Start of Data for this exercise
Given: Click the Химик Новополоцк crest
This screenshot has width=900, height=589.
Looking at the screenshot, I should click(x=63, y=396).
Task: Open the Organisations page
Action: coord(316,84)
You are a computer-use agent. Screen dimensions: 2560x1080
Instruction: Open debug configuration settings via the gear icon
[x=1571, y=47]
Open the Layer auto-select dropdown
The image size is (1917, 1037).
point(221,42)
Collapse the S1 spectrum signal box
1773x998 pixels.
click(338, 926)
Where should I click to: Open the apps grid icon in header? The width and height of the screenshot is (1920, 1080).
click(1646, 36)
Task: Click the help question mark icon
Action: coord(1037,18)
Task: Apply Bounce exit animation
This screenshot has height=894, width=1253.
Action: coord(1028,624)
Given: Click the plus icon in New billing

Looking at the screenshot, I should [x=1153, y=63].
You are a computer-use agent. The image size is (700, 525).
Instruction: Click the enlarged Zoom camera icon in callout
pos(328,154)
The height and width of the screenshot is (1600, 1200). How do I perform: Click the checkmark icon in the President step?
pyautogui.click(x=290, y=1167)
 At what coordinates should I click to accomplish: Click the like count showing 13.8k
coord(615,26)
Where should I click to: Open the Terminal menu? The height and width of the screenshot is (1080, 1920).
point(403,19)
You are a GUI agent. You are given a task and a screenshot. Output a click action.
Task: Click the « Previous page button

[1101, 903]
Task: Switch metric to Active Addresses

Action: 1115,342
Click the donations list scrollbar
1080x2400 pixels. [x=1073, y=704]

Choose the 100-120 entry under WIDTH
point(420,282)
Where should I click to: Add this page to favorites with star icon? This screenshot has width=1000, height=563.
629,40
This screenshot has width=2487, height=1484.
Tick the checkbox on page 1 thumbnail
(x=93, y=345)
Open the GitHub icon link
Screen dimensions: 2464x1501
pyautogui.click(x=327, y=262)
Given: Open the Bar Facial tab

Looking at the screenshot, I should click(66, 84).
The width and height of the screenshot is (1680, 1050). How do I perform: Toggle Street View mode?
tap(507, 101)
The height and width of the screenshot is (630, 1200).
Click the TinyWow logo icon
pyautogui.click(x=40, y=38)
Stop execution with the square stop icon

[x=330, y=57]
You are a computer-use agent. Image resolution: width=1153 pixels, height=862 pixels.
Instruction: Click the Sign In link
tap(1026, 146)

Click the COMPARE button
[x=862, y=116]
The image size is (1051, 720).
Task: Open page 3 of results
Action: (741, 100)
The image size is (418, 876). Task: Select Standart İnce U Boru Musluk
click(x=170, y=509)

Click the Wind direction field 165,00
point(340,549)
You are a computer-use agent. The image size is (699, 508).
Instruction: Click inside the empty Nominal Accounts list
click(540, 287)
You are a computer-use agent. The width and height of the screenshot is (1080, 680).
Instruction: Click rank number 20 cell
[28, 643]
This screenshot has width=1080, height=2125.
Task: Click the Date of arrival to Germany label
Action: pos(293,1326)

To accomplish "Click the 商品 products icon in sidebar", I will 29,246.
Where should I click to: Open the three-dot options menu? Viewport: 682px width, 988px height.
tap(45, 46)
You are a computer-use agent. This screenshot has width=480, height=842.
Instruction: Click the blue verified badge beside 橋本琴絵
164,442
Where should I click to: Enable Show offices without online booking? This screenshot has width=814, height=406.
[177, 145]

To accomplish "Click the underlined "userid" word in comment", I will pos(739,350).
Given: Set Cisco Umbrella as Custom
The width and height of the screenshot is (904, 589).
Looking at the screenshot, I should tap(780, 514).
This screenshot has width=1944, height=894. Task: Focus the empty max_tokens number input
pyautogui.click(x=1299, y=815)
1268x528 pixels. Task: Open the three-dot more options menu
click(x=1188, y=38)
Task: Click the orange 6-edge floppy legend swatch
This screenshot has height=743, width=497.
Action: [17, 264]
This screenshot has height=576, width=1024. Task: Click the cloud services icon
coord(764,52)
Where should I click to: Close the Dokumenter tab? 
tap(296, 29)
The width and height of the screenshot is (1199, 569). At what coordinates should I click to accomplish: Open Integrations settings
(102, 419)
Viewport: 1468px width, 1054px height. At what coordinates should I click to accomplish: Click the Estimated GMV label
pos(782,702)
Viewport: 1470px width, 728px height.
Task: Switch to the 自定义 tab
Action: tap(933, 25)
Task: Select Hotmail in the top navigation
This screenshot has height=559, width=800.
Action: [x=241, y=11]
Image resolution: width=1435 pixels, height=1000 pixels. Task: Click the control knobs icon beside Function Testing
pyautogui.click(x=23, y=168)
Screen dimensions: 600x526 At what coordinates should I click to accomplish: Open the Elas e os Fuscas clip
End of Data for this exercise
Rewrite every entry above, swapping "Hotmail" for "Outlook" and keeping everything else unchanged.

Given: Click the Химик Новополоцк crest
This screenshot has width=900, height=589.
Looking at the screenshot, I should click(x=63, y=396).
Task: Open the Organisations page
Action: coord(316,84)
You are a computer-use agent. Screen dimensions: 2560x1080
Instruction: Open debug configuration settings via the gear icon
[x=1571, y=47]
Open the Layer auto-select dropdown
The image size is (1917, 1037).
point(221,42)
Collapse the S1 spectrum signal box
1773x998 pixels.
click(338, 926)
Where should I click to: Open the apps grid icon in header? The width and height of the screenshot is (1920, 1080).
click(1646, 36)
Task: Click the help question mark icon
Action: coord(1037,18)
Task: Apply Bounce exit animation
This screenshot has height=894, width=1253.
Action: coord(1028,624)
Given: Click the plus icon in New billing

Looking at the screenshot, I should [x=1153, y=63].
You are a computer-use agent. The image size is (700, 525).
Instruction: Click the enlarged Zoom camera icon in callout
pos(328,154)
The height and width of the screenshot is (1600, 1200). How do I perform: Click the checkmark icon in the President step?
pyautogui.click(x=290, y=1167)
 At what coordinates should I click to accomplish: Click the like count showing 13.8k
coord(615,26)
Where should I click to: Open the Terminal menu? The height and width of the screenshot is (1080, 1920).
point(403,19)
You are a GUI agent. You are given a task and a screenshot. Output a click action.
Task: Click the « Previous page button

[1101, 903]
Task: Switch metric to Active Addresses

Action: 1115,342
Click the donations list scrollbar
1080x2400 pixels. [x=1073, y=704]

Choose the 100-120 entry under WIDTH
point(420,282)
Where should I click to: Add this page to favorites with star icon? This screenshot has width=1000, height=563.
629,40
This screenshot has width=2487, height=1484.
Tick the checkbox on page 1 thumbnail
(x=93, y=345)
Open the GitHub icon link
Screen dimensions: 2464x1501
pyautogui.click(x=327, y=262)
Given: Open the Bar Facial tab

Looking at the screenshot, I should click(66, 84).
The width and height of the screenshot is (1680, 1050). How do I perform: Toggle Street View mode?
tap(507, 101)
The height and width of the screenshot is (630, 1200).
Click the TinyWow logo icon
pyautogui.click(x=40, y=38)
Stop execution with the square stop icon

[x=330, y=57]
You are a computer-use agent. Image resolution: width=1153 pixels, height=862 pixels.
Instruction: Click the Sign In link
tap(1026, 146)

Click the COMPARE button
[x=862, y=116]
The image size is (1051, 720).
Task: Open page 3 of results
Action: (741, 100)
The image size is (418, 876). Task: Select Standart İnce U Boru Musluk
click(x=170, y=509)

Click the Wind direction field 165,00
point(340,549)
You are a computer-use agent. The image size is (699, 508).
Instruction: Click inside the empty Nominal Accounts list
click(540, 287)
You are a computer-use agent. The width and height of the screenshot is (1080, 680).
Instruction: Click rank number 20 cell
[28, 643]
This screenshot has width=1080, height=2125.
Task: Click the Date of arrival to Germany label
Action: pos(293,1326)

To accomplish "Click the 商品 products icon in sidebar", I will 29,246.
Where should I click to: Open the three-dot options menu? Viewport: 682px width, 988px height.
tap(45, 46)
You are a computer-use agent. This screenshot has width=480, height=842.
Instruction: Click the blue verified badge beside 橋本琴絵
164,442
Where should I click to: Enable Show offices without online booking? This screenshot has width=814, height=406.
[177, 145]

To accomplish "Click the underlined "userid" word in comment", I will pos(739,350).
Given: Set Cisco Umbrella as Custom
The width and height of the screenshot is (904, 589).
Looking at the screenshot, I should tap(780, 514).
This screenshot has width=1944, height=894. Task: Focus the empty max_tokens number input
pyautogui.click(x=1299, y=815)
1268x528 pixels. Task: Open the three-dot more options menu
click(x=1188, y=38)
Task: Click the orange 6-edge floppy legend swatch
This screenshot has height=743, width=497.
Action: [17, 264]
This screenshot has height=576, width=1024. Task: Click the cloud services icon
coord(764,52)
Where should I click to: Close the Dokumenter tab? 
tap(296, 29)
The width and height of the screenshot is (1199, 569). At what coordinates should I click to accomplish: Open Integrations settings
(102, 419)
Viewport: 1468px width, 1054px height. At what coordinates should I click to accomplish: Click the Estimated GMV label
pos(782,702)
Viewport: 1470px width, 728px height.
Task: Switch to the 自定义 tab
Action: tap(933, 25)
Task: Select Outlook in the top navigation
This screenshot has height=559, width=800.
Action: [x=241, y=11]
Image resolution: width=1435 pixels, height=1000 pixels. Task: Click the control knobs icon beside Function Testing
pyautogui.click(x=23, y=168)
Screen dimensions: 600x526 At what coordinates should I click to accomplish: Open the Elas e os Fuscas clip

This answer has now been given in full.